Pixel coordinate grounding data:
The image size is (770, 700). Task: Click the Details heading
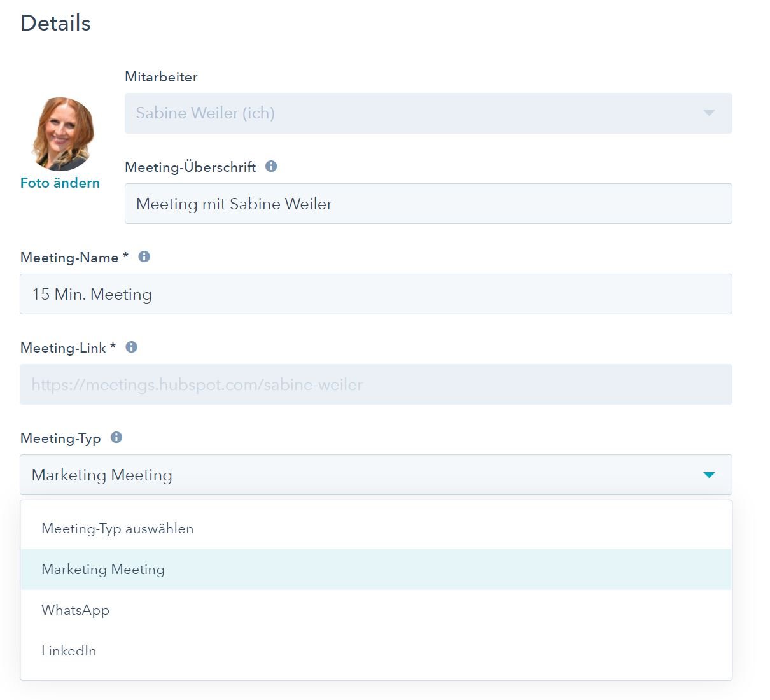pos(55,23)

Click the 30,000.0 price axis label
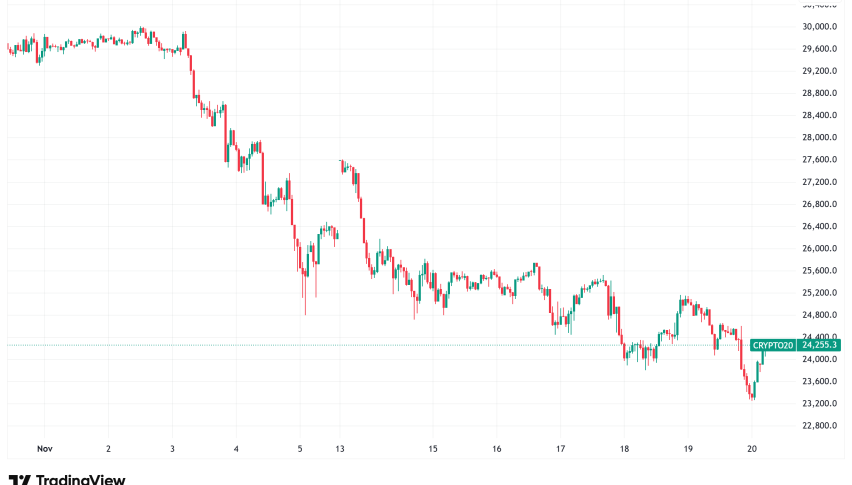click(x=819, y=27)
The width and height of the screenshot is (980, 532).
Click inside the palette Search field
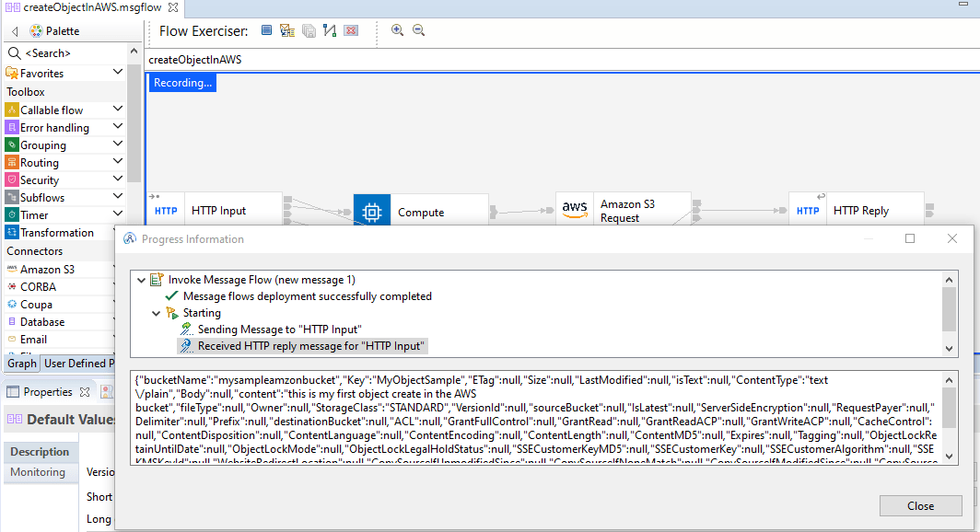55,52
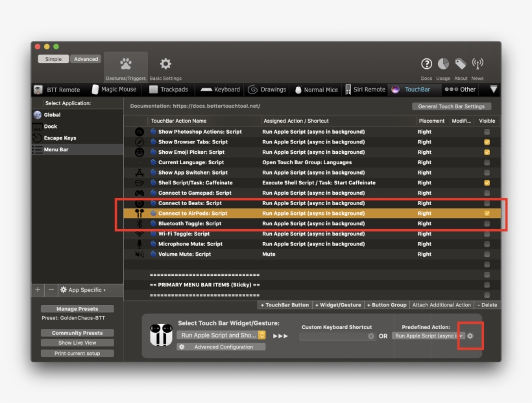Open Gestures/Triggers paw icon
This screenshot has height=403, width=532.
coord(125,64)
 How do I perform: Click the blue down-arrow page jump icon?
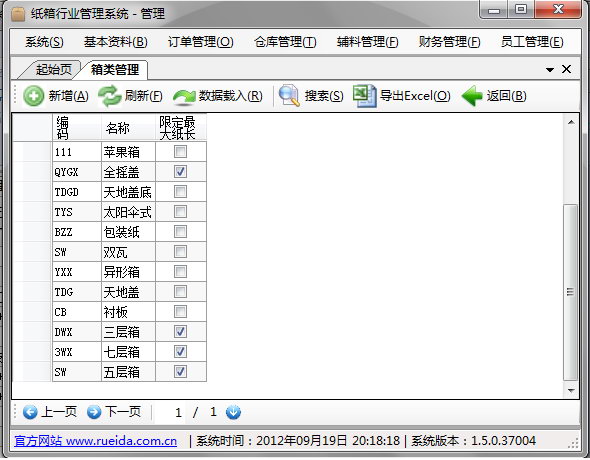233,412
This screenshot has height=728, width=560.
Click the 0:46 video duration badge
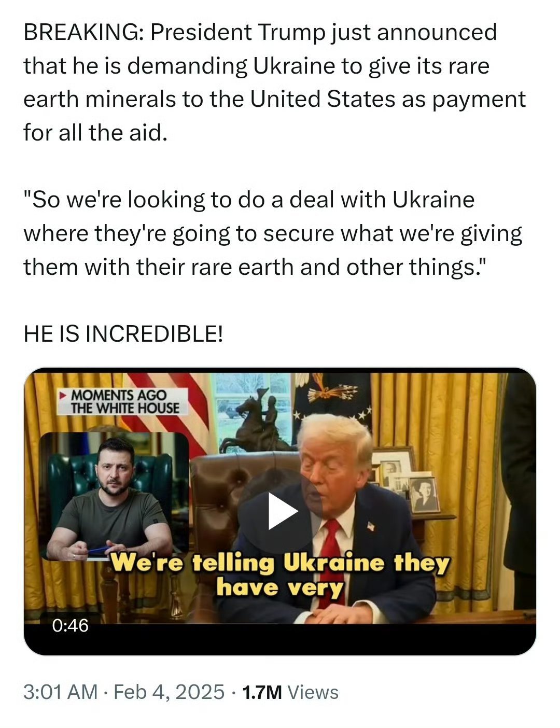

TASK BRIEF: The task calls for every line of the data to be returned exactly, without pictures.

SOLUTION TO THE PROBLEM:
The image size is (770, 700). Task: Click the Details heading
pos(55,23)

Click the 30,000.0 price axis label
click(x=819, y=27)
The width and height of the screenshot is (980, 532).
Click inside the palette Search field
55,52
Open Gestures/Triggers paw icon
This screenshot has height=403, width=532.
coord(125,64)
 How do I perform: Click the blue down-arrow page jump icon?
233,412
This screenshot has height=728, width=560.
Click the 0:46 video duration badge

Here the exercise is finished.